At least 21 civilians were killed on Tuesday as Syria's regime intensified its bombardment of the last jihadist stronghold in the country's northwest, a monitor said.
Nine children were among the 21 killed in government fire on several towns in Idlib province and the countryside of neighbouring Aleppo, said the Syrian Observatory for Human Rights.
Strikes on a busy street in the village of Kafr Halab, on the western edge of Aleppo province, killed at least nine civilians.
An AFP photographer said the bodies of the victims were torn apart and several stores lining the side of the road were destroyed.
The street was crowded with people out and about before breaking the daytime fast observed by Muslims during the holy month of Ramadan.
A hospital in the Idlib town of Kafranbel was also hit by artillery shells, said David Swanson, a spokesman for the UN humanitarian office.
"The facility is reportedly out of service due to severe structural damage," he told AFP.
The hospital's administrative director Majed al-Akraa confirmed the attack. "The hospital is completely out of service," he said.
"It was a strong attack. The generators and even my car caught fire," he told AFP.

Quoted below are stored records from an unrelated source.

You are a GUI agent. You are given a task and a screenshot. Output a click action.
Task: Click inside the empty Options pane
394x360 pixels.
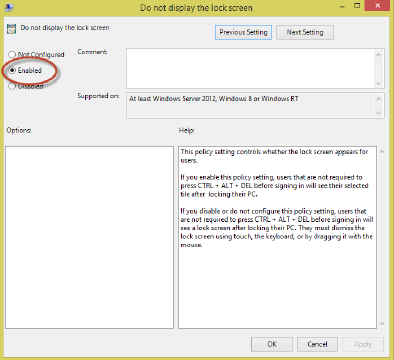pyautogui.click(x=89, y=237)
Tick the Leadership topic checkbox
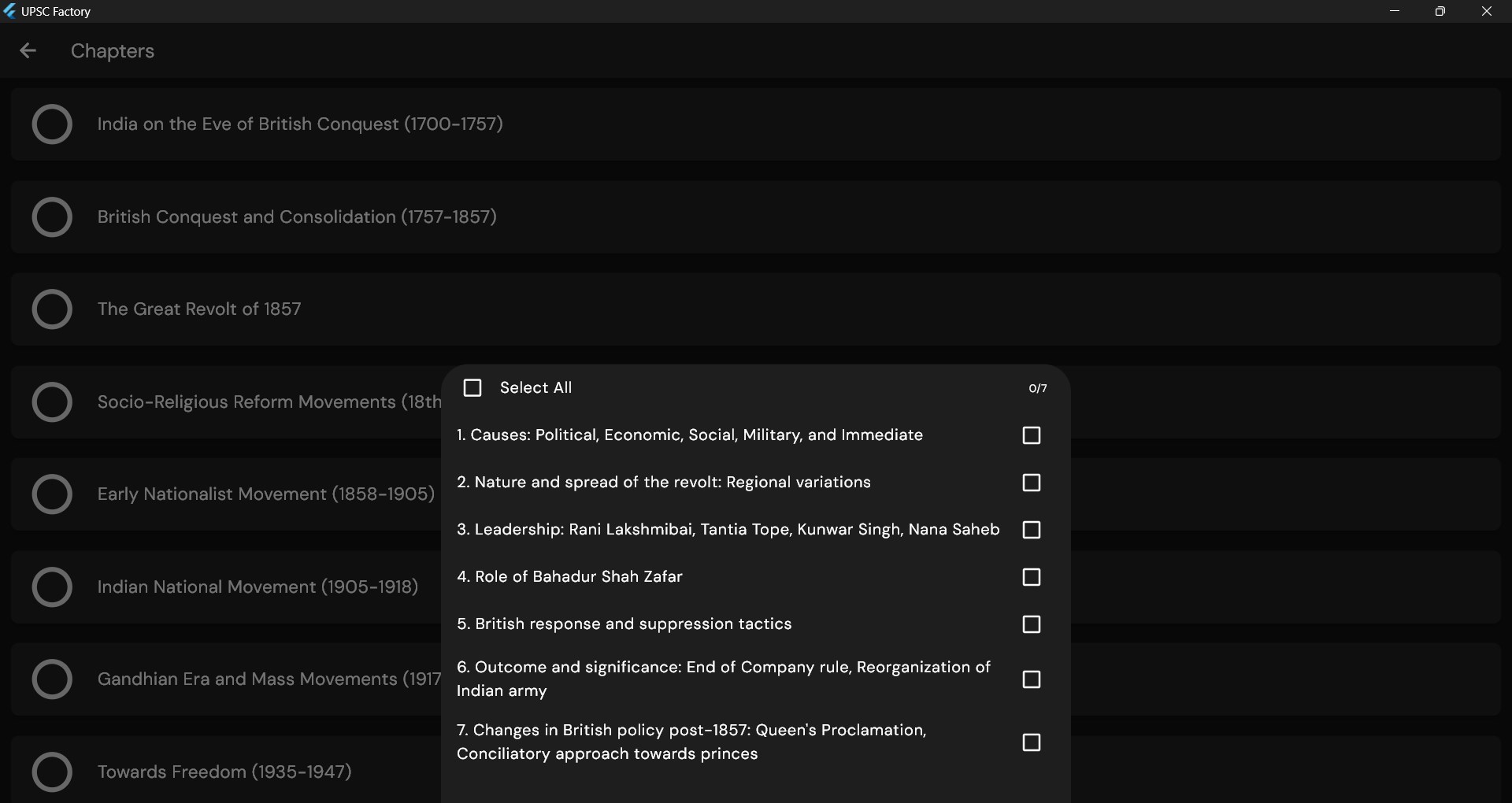Image resolution: width=1512 pixels, height=803 pixels. click(x=1031, y=530)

It follows two days of intensified regime bombardment on the region that killed a total of 31 civilians on Sunday and Monday, according to the Britain-based Observatory. Rescue volunteers and civilians were seen pulling dust-covered victims from the rubble of destroyed buildings in the wake of those strikes.

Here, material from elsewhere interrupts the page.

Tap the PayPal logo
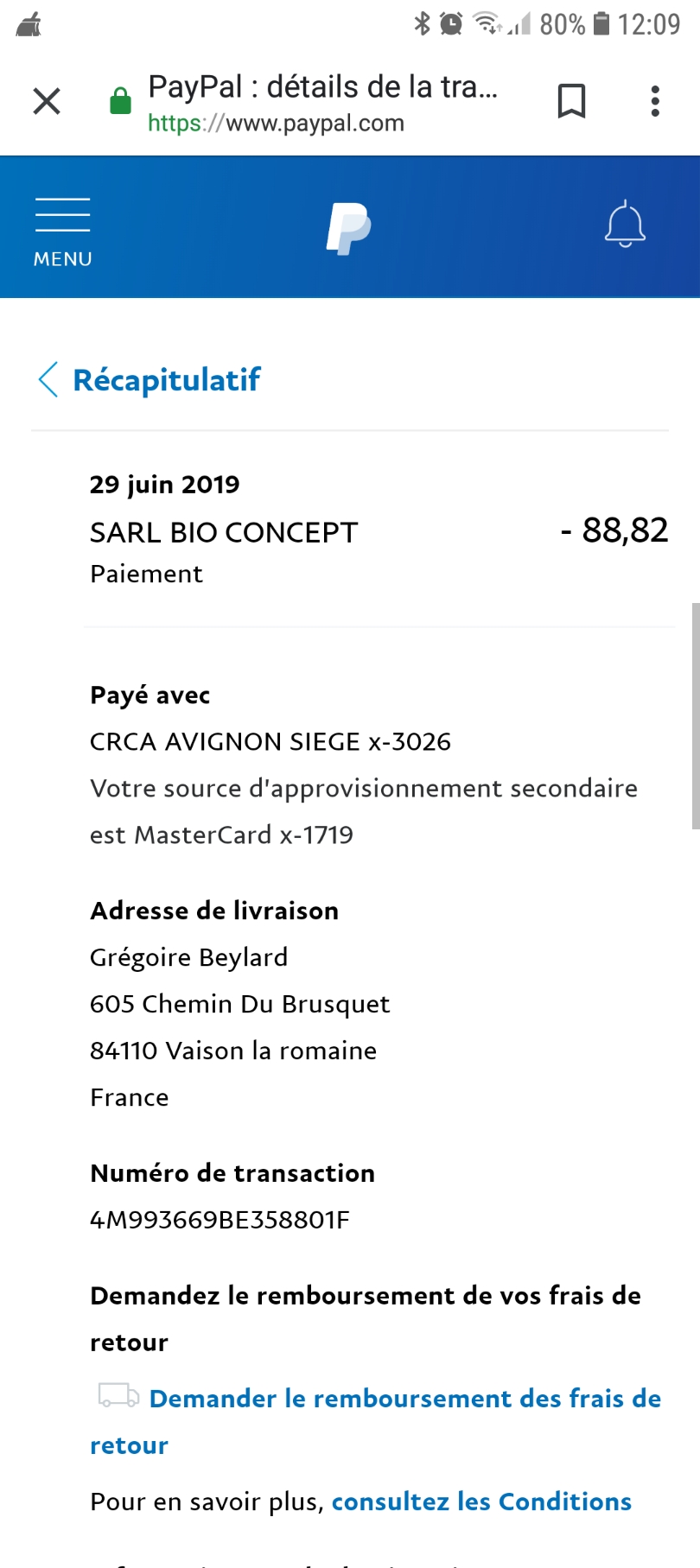 point(348,228)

Idlib and parts of the neighbouring provinces of Aleppo, Hama and Latakia are under the control of Hayat Tahrir al-Sham, a jihadist group led by Syria's former Al-Qaeda affiliate.
The region is supposed to be protected from a massive government offensive by a September buffer zone deal, but the jihadist bastion has come under increasing bombardment by the regime and its ally Russia since late April. The Observatory says nearly 280 civilians have been killed in the spike in violence since then.
More than 200,000 civilians have already been displaced by the upsurge of violence, according to the United Nations.
The UN has warned an all-out offensive on the region would lead to a humanitarian catastrophe for its nearly three million residents.
At least 20 health facilities have been hit by the escalation -- 19 of which remain out of service, the UN has said.